Could we be living in the era in which the Lamb repossesses the deed to His church and, in fact, rightfully repositioning her in the land, thus bringing to pass the prayers of founders and saints across America? After this rightful repossession would God then restore our land?

That book was never intended as a message of condemnation, but rather a message of hope and comfort for those who truly love the church, the body of Christ, so many of whom sit trapped in the pews of the institutional churches of our day.


My hope in 2009, was that it would serve as a wake-up call to those pastors now far removed from public life, some simply maintaining their sanctuaries or worse yet, remaining silent within those sanctuaries, as they await Christ’s return.
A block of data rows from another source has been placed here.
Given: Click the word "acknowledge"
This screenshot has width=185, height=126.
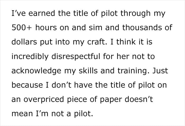Looking at the screenshot, I should pyautogui.click(x=36, y=71).
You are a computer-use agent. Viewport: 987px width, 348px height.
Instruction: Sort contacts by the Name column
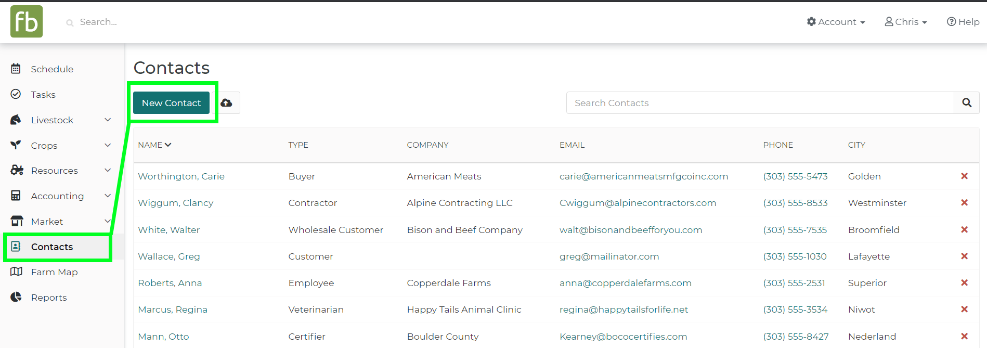point(154,145)
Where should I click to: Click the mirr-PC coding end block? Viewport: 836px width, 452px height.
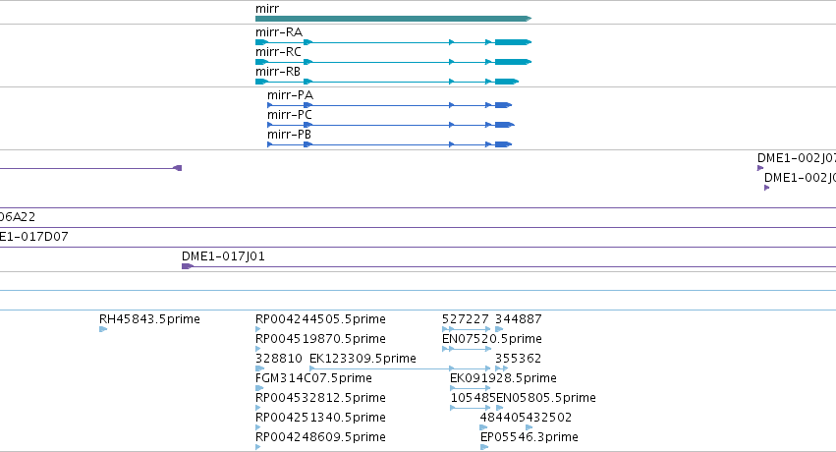504,125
The kingdom of God is already among us and, has been since Calvary. Hosanna to the King! Will He return some day? Absolutely! What will be the circumstances surrounding His return? I am no longer certain.
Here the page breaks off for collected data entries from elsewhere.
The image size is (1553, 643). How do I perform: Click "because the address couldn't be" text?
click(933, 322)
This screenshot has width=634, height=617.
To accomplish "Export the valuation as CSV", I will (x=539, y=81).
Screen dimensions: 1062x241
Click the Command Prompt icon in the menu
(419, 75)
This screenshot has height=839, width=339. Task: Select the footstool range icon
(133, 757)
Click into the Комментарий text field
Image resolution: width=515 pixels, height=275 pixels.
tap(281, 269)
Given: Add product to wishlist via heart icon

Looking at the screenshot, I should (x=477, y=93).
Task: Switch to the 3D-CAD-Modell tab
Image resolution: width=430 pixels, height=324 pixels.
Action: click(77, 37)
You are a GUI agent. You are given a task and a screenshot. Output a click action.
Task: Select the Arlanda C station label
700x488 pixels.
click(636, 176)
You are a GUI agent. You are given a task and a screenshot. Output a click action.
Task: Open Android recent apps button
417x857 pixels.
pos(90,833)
I recall a well-known Pentecostal evangelist, stating prophetically in a meeting that took place years ago that nothing ever happens in the physical world that is not preceded by something that happens within the heavenlies. The physical world simply manifests the spiritual. I believe the financial, moral, and social challenges of 2009 first occurred in the spiritual, maybe decades ago as the watchmen of the church withdrew from the real world.

As one pastor shared, “Like children we crawled into our own spiritual tree houses and pulled the rope up behind us.” Our churches have become places of entertainment for congregants and their families; others trapped in hollow cocoons of religious sanctuaries, twice dead. Either way, the church has left behind a secular society, possibly the natural vacuum created when the sacred withdraws.
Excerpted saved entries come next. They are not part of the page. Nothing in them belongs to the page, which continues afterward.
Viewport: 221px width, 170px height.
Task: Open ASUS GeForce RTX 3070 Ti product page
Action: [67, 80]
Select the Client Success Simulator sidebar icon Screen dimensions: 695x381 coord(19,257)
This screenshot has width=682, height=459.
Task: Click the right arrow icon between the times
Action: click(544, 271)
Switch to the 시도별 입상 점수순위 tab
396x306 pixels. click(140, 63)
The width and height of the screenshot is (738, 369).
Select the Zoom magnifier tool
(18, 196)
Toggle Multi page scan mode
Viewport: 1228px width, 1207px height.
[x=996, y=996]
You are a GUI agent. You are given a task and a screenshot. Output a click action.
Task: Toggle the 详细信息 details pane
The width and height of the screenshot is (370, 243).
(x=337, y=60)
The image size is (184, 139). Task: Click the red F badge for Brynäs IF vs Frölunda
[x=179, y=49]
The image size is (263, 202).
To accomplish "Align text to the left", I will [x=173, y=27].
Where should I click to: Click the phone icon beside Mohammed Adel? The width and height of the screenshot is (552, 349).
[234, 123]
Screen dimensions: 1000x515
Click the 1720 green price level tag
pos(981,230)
However, God is in control, and though generations may pass, justice is sure, and mercy is abundant. In 2009, I trusted this to be a book of prophetic promise that if the church will repent, Christ will reposition her on a planet that is now bereft of hope and, in that repositioning, replenish the church’s health and thus our land. That is the promise we have from His Word. “If my people, who are called by my name, will humble themselves and pray and seek my face and turn from their wicked ways, then will I hear from heaven and will forgive their sin and will heal their land” (2 Chron.7:14 NIV).


It’s now 2020, still no clear vision and but for Zoom and You-tube, many would be out of business, with bankers hoping for a better use of the brick and mortar.


COVID19 and the long overdue and rightful racial demand for equity, along with a growing technological acumen among clergy, offers some hope as churches struggle to ReOpen. However, as the words of prophets of old remind us, “It’s not by might nor by power, but by my spirit!”


As to what we should be about, more than reopening…doing justice, loving mercy, and walking humbly!


This we will certainly learn given this once in a generation moment!